── SUPPLIED PASSAGE ──
Tuesday, March 10, 2015

The Lesson of the Thistle

I caught the creeping crud that’s been making the rounds this winter season.  It grabbed me, shook me around a bit, knocked me into bed, then departed, leaving presents behind for me to deal with for the last several weeks.  Who knew a human could hack up hairballs on a daily basis?  Sorry, too visual? J  Anyway, I have not been able to go on my morning walk during my 15 minute break at work because I didn’t want to cough up a lung (or, possibly both).  After 3 weeks, I finally felt good enough to give speed walking the old college try.

Last year, I wrote a post discussing a lesson the star jasmine plants growing along my walking route taught me.  The flowers on these plants are roughly a month or so away from blooming, but as I walked past the second clump of bushes yesterday, I came across a sight that actually made me slow down to take a good long look.  In the middle of the star jasmine bushes, was a huge thistle!  It was nasty looking, with angry looking thorns and a thick base stalk.  A plant that big doesn’t grow overnight; it’s probably been there for a couple of weeks while I wasn’t walking.  With the frequency of city groundskeepers who patrol this stretch of road, I was surprised the thistle had lasted as long as it had.  Not knowing if a verbal description could truly do this weed justice, I hoped it would still be there this morning in order for me to take a picture of it; luckily for me, it was.
───
SHORT EXERCISE 1: List every number written in digits in the thistle blog post, including the date line.
SHORT EXERCISE 2: Carry on the thistle blog post from the point where it stops.
── SUPPLIED MATERIAL ──
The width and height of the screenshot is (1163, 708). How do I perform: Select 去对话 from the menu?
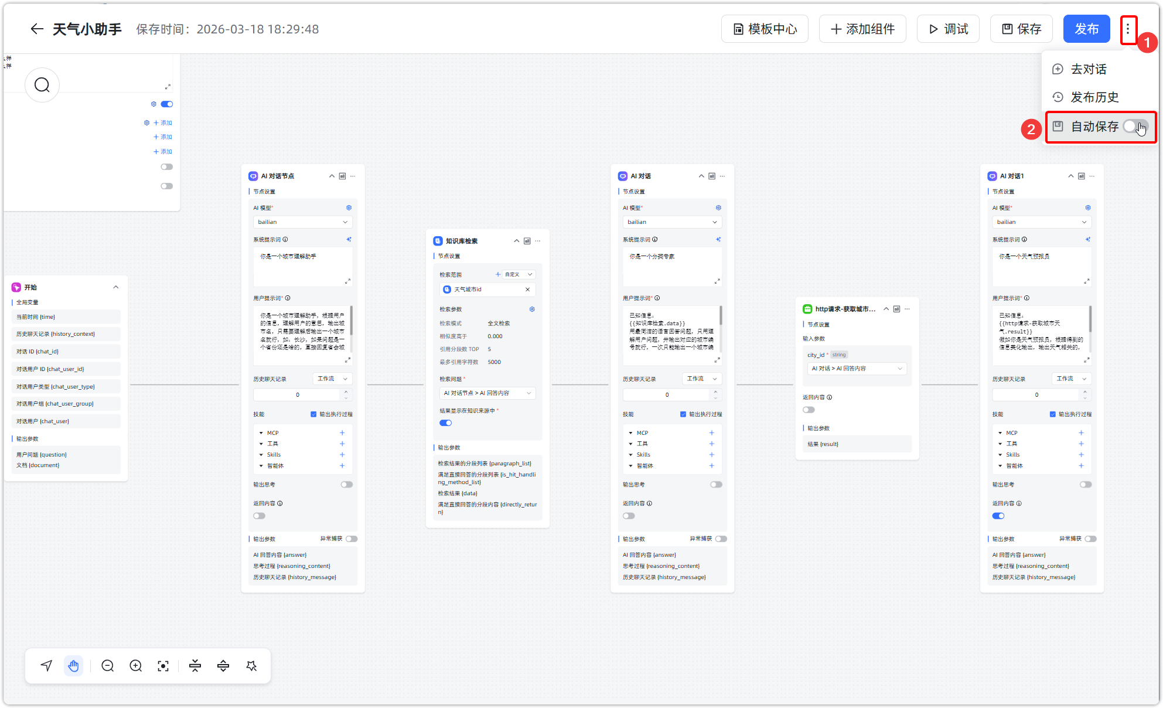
───
RESPONSE 1: 10, 2015, 15, 3

RESPONSE 2:
So here I am, staring at this thistle (taking pictures of the thistle for crying out loud), and I realize that this thistle, marring a bed of plants that will soon blossom into wonderful, fragrant flowers, is a metaphor for me!  I try to keep my spiritual flower garden weed free, yet no matter how hard I work, angry, nasty looking thistles still pop up in the middle of my garden when I’m not looking (and sometimes when I am looking)!  As I returned to my walk, something Elder Douglas Higham, our Area Authority 70, said in his Saturday night Stake conference came to mind.  To paraphrase (I didn’t write down the exact quote), he reminded us that we have a loving Heavenly Father and we need to know this in order for the gospel to truly make sense.  As I have pondered this statement, I am reminded of the fact that Father in Heaven loves us, His spirit children, collectively with a perfect love that we can’t even begin to achieve at this time.  Yet, while He loves us all collectively, He also loves us individually.

As our Father, He knows us and He wants us to become the best individual people we can become.  He put together the perfect plan for us to achieve happiness and joy.  To Moses He proclaimed: "For behold, this is my work and my glory—to bring to pass the immortality and eternal life of man" (Moses 1:39).  "Man" in this context (despite political correctness) covers both genders.  When I think about the specific word choice, however, I realize He doesn't say "men”—the plural form encompassing His entire family; He uses "man"—the singular form which focuses on the individual.  Everything He does is designed to bless the life of the one and to bring the one back to Him.  This returns me to quote from President Dieter F. Uchtdorf that I’ve probably used before: "Our Heavenly Father created the universe that we might reach our potential as His sons and daughters.  This is a paradox of man: compared to God, man is nothing; yet we are everything to God" (Ensign, Nov. 2011, 20, emphasis added).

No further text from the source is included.